The tasks:
1. Quote the PPP loan passage, copying everything from "But there are" down to "the first place.".
2. Extend the PPP loan passage, picking up from the point where it stops.

╭─ Document passage

But there are always trade-offs when the government spends money, "money printer goes brrr" memes notwithstanding.
Any PPP loan that went to a politically connected lobbying firm or a billionaire-owned shoe company is a loan that did not go to the government-shuttered restaurant or similar small business down the street. All those PPP dollars could have gone towards relief programs better targeted at the least well off. The money could have also gone straight back into the hands of taxpayers.
Congress has tried to reform PPP by passing a law that gives recipients more time and flexibility when it comes to spending the money received from the program. But Congress has devoted very little time to winnowing down who is actually eligible for the program in the first place.

╰─
╭─ Stored data

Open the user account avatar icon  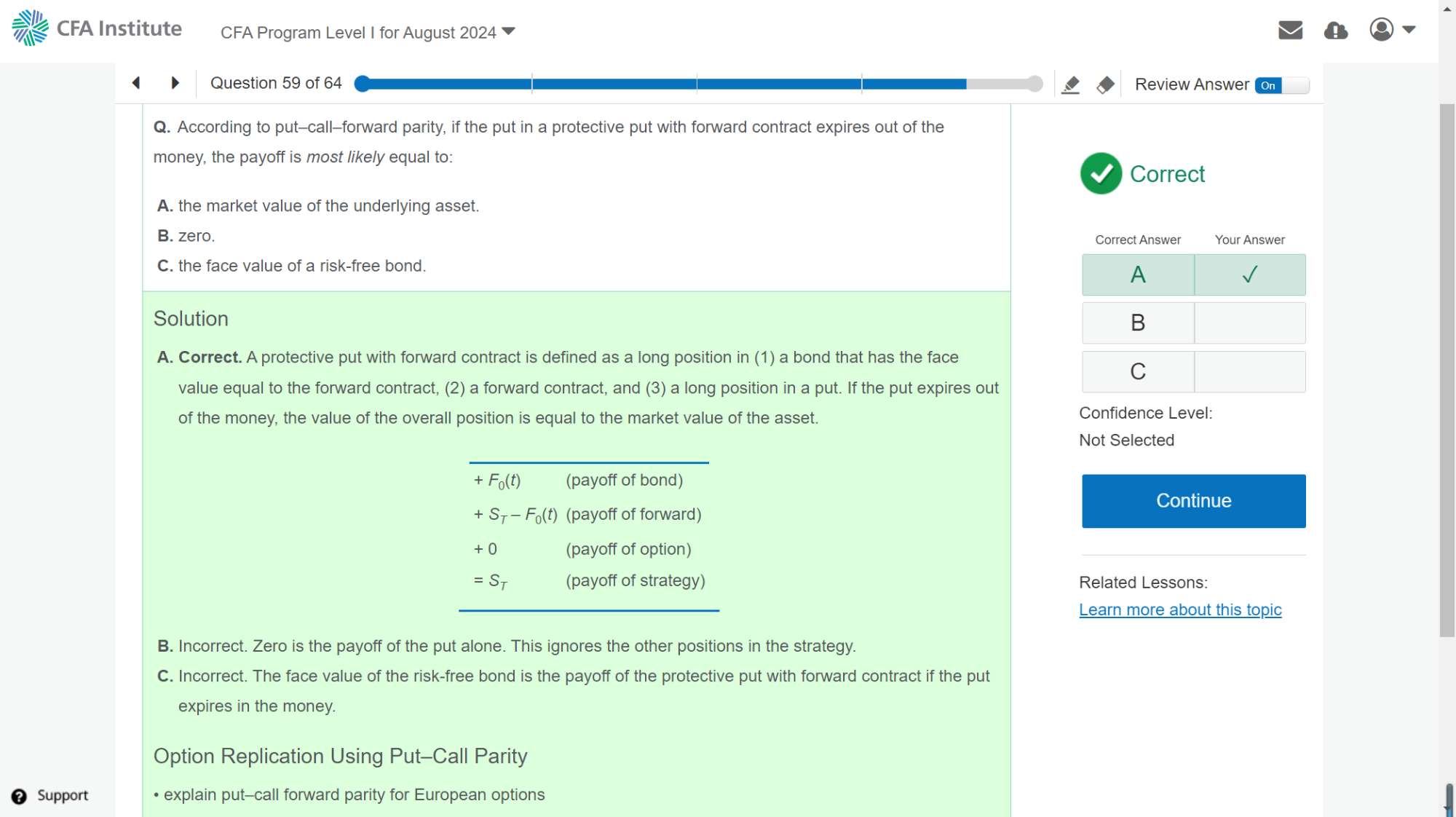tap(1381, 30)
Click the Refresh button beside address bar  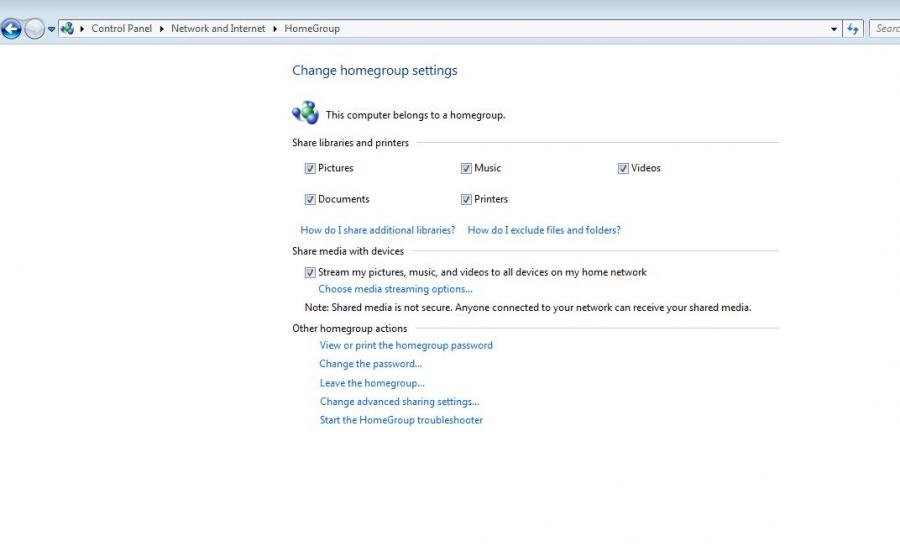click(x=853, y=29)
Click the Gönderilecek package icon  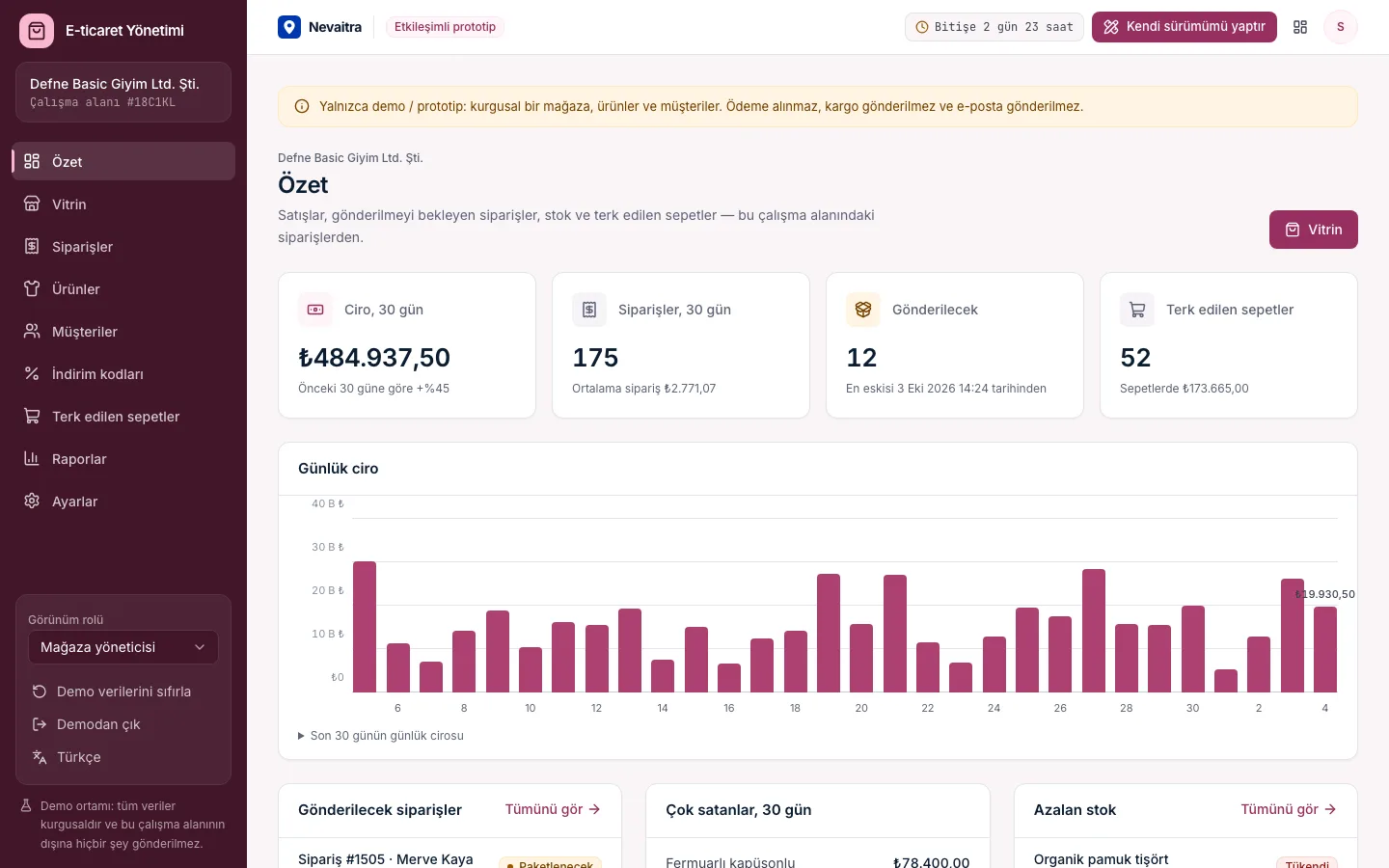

╰─

Responses:
1.
But there are always trade-offs when the government spends money, "money printer goes brrr" memes notwithstanding.
Any PPP loan that went to a politically connected lobbying firm or a billionaire-owned shoe company is a loan that did not go to the government-shuttered restaurant or similar small business down the street. All those PPP dollars could have gone towards relief programs better targeted at the least well off. The money could have also gone straight back into the hands of taxpayers.
Congress has tried to reform PPP by passing a law that gives recipients more time and flexibility when it comes to spending the money received from the program. But Congress has devoted very little time to winnowing down who is actually eligible for the program in the first place.

2.
To be sure, that's a difficult task. Any government program of sufficient size and complexity is going to send some benefits to those who don't deserve them or who won't use them efficiently. Stricter eligibility requirements necessitate more red tape that can slow down or deny relief to even the most worthy recipients. Or maybe ARI is right and anyone who paid taxes is definitionally a worthy recipient.
But there's no doubt the administration of this program has been slapdash and ill-conceived. A lot of ink has already been spilled detailing the lax oversight, excessive red tape, and frequently incompetent administration of PPP. This week's news makes clear exactly what sorts of individuals, businesses, and organizations have benefited from this government dysfunction.